# kaputtes ext3

## Barade

Hallo,

ich habe auf meiner externen Festplatte eine ext3-Partition. Gestern hatte ich auf einmal während deren Betriebs keinen Schreibzugriff mehr und einige Dateien wurden fehlerhaft/blinkend von ls angezeigt. Ich habe fsck drüberlaufen lassen, was eine ganze Weile gedauert hat und siehe da alles war wieder da.

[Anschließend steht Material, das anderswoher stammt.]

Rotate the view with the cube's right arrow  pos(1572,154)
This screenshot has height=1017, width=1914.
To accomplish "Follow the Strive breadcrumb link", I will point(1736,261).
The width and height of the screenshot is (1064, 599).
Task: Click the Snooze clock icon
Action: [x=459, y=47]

Nun sind aber auf einmal viele Dateien viel zu groß. Ein Ordner hat angeblich über 200 GiByte Inhalt, obwohl er eigentlich nur ein paar MByte groß war. Dennoch erkennt "df", dass auf der Partition ca. 20 GiByte mehr frei sind als vor dem Durchlauf von fsck.

Ich hatte bereits früher Probleme mit dieser Partition als ich auf einmal einen hardlink eines Verzeichnises in einem Unterordner dessen hatte.

Irgendwelche Vorschläge?

----------

## musv

- Backup wieder einspielen. 

- Oberflächentest auf der Platte machen

- ggf. Dateisystem mal neu anlegen.

----------

## Josef.95

- Zudem auch mal die Logs durchsehen um zu erfahren wie und warum es überhaupt zu so einen Vorfall kommen kann.

- Treiber, Controller, Kabel und HDD überprüfen.

Sprich, ich würde eher ein Hardware defekt vermuten.

----------

## doedel

 *Quote:*   

> Sprich, ich würde eher ein Hardware defekt vermuten. 

 

ext2/3/4 sind sehr robuste Dateisysteme, hatte erst ein einziges mal Probleme:

HDD an USB Adapter auf dem Tisch gelegt mit zusammengeflickten SATA-Strom-Stecker. Beim unounten auf dem Tisch gerutscht und Platte war aus - 2TB Daten schrott. Vieles konnte ich wieder nach einem fsck retten, allerdings lange nicht alles.

Es ist selten, aber wenn ein ext-Dateisystem mal schrott ist - dann richtig.

----------